Unlike retirement communities or nursing homes, the Athens Area Village program allows aging adults to the freedom to age in their own homes and receive volunteer help or services as needed. The Athens Community Council on Aging does however have an office in Athens located on Hoyt Street.
“You have your members, your volunteers, and your providers,” Said Matte Barkdoll, a social worker at the ACCA. “Providers go through a vetting process and then they often offer a small discount to our village members. So our main focus is to have our members remain in their homes, age comfortably in place, and provide community and volunteer services like assistance in transportation and simple home repairs that help our members to remain comfortably where they are living.”
The Athens Area Village also offers a variety of additional services to it’s members including: fitness classes, special events, book clubs, and outings around the Athens community.
Other establishments in Athens also provide services for aging adults and disabled citizens. Iris Place which opened its doors in Athens in 2000 is an independent living community which also provides services for aging adults.
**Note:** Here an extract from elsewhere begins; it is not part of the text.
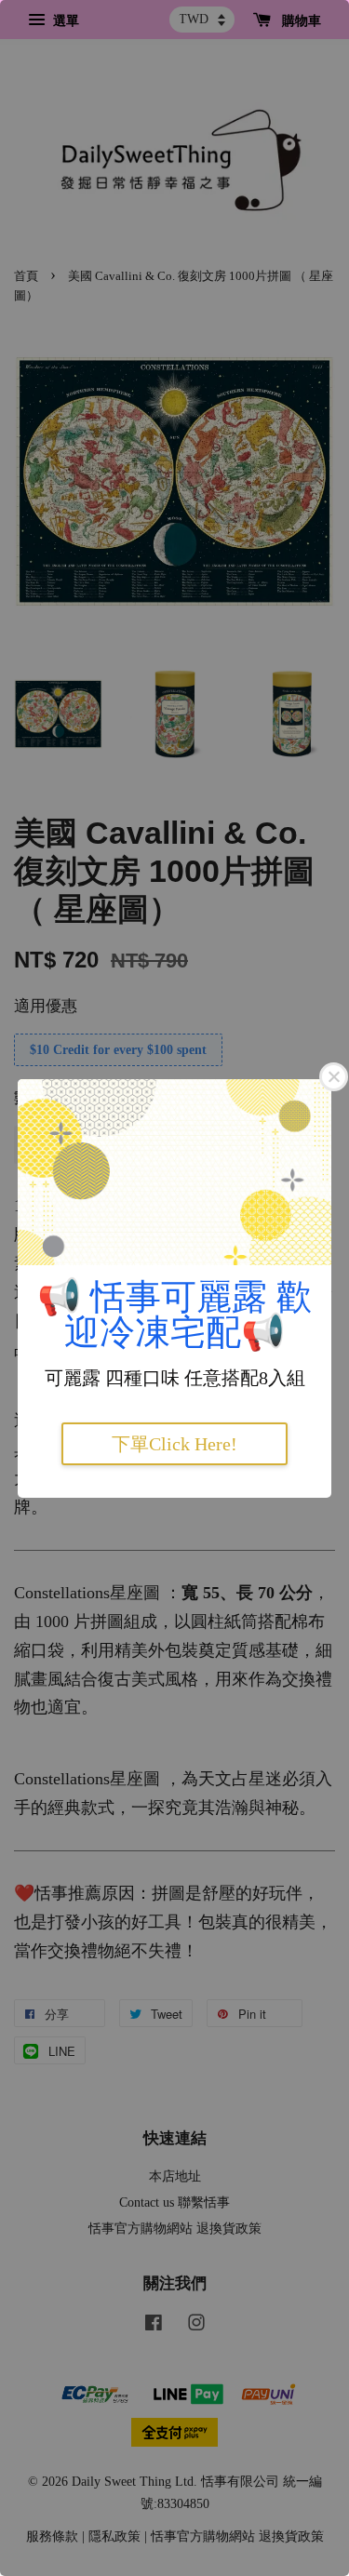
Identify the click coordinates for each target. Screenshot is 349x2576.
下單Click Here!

Members of this group live within the Iris Place Community, pay rent (including all utility expenses), are provided with three meals a day, and a variety of activities and events offered through the community.
Iris Place has 22 condo spaces and 118 apartments. In regards to whether Iris Place would be able to accommodate an influx of aging individuals in the community, manager Ken Grindele stated: “We’re at a limit now.”
For more serious care-related issues, facilities such as Arbor Terrace offer assistance and facilities for anyone who needs assistance.
Judee Odonell, a worker at Arbor Terrace said “Most of our residents are over a certain age, or simply people due to health-related issues that need help with medication management or a great deal more. For those that have serious dementia or Alzheimer issues, we have a memory care unit for that.”
While both types of assistance and care are necessary within a growing community, the Athens Area Village has adopted an innovative way of providing assistance for aging adults in their homes.
“What is happening is we are aggressively under-cared for across the frailty continuum of aging until we are suddenly permanently over-cared for. This means, we [boomers] have to find a way to die more gracefully, which is coming. Now there are these huge aging dynamically and wisely movements all around the country. Hospice is now not the last three days, but the last three years.” Said Van Dyck.
The Athens Area Village has adopted an innovative approach to assist aging adults in our community at a low cost, comfortable lifestyle, and ultimate ease. When faced with the question of if the Athens Area village could accommodate a large increase of members in the next several years, social worker Matte Barkdoll responded with a resounding “Absolutely.”
The Athens Area Village’s reliance on volunteer work and no risk of reaching a physical capacity with facilities, the program has potential for growth.